Will one do or is it better to get two?
- It is generally better with small wind power to put your eggs in one basket to have a larger wind turbine mounted higher in the air. There are enough low wind days to do planned maintenance. It is usually cheaper to make your first tower taller than it is to add a second wind turbine. A 40m tower vs a 30m tower will give you more wind, but also a more consistent wind.

Is there a way to measure the wind?
- The hard part is measuring the wind up high where you think you want your tower. You want to be up at least 10m up to take a measurement that you can compare to the airport. You could also just take a hand-help readings at the base of the anemometer at you airport and compare them to concurrent readings at your place in a similar or better clearing where you thing you have good wind. Then you will know if you have more or less wind than the airport. You can tell alot just by looking for a good view that faces prevailing winds. If it is as open as your airport and with a better view then you should have more wind. You can buy a simple hand held non-electronic anemometer at a marine hardware store. You want at least 6 m/s at 30m for a 3kw turbine. If it is marginal than it won't be worthwhile unless you are a do it yourselfer. The nice thing about wind power is you can do it yourself. If you want to mess around with small projects, like 500w or less, then you should build it yourself and start with something really small. You can make a wind turbine out of a cheap portable drill. Another nice project to start with is to build yourself a 10m tower and an anemometer. 

If you had cows, or a large family and a few goats, and built a methane generator, you could build an oversized wind turbine, like maybe 10kw instead of 3kw. Then when you are generating surplus power you could use it to produce hydrogen and store it in the digester with the methane.
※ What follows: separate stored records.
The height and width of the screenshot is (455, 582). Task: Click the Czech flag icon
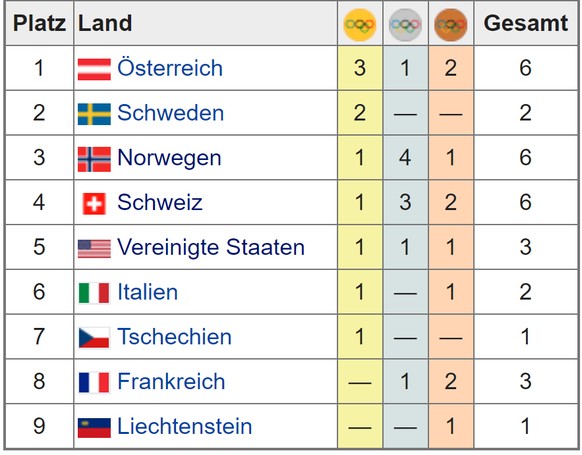point(94,338)
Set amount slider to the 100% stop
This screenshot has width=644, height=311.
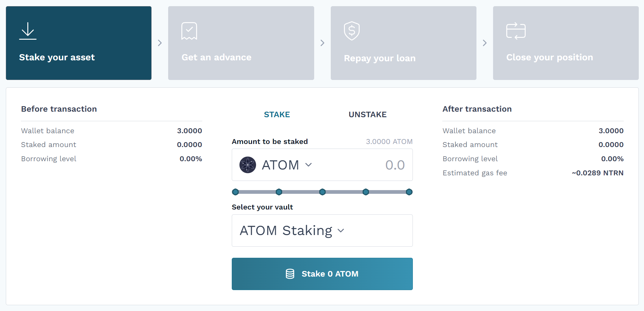click(409, 192)
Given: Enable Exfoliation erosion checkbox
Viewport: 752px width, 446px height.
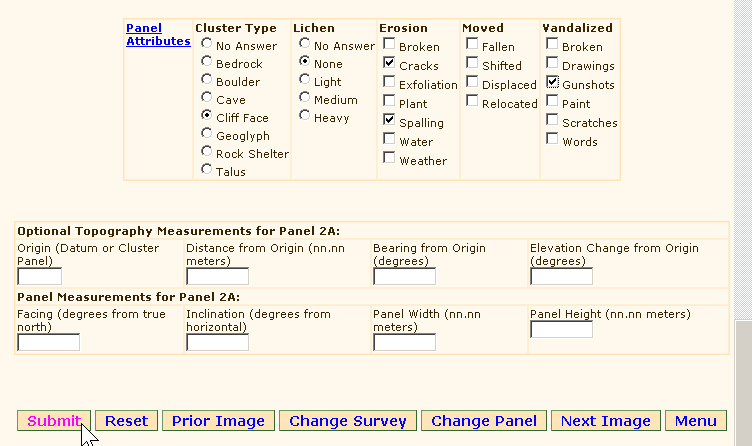Looking at the screenshot, I should click(390, 83).
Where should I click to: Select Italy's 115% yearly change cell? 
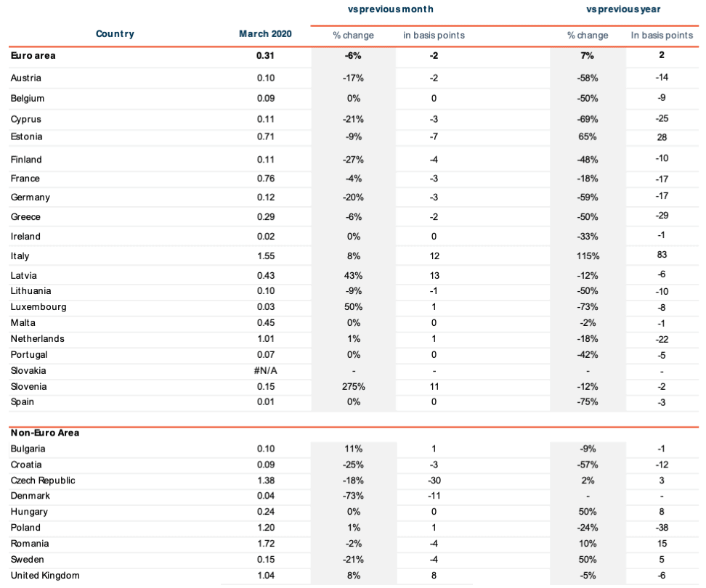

When the wind isn't blowing you could then run your generator off the hydrogen/methane. This strategy should reduce the size of your battery bank, and also provide you with fuel for your tractor. If you average 3kw you will likely get 1000w fairly consistently, and you could average 1.5kw through a combination of direct wind, generator, and battery. The other 1.5kw would be for for tractor and truck fuel. 1kw is 36kwh per day, which is 13149kwh per year, or roughly 360 gallons of gasoline equivalent.


----------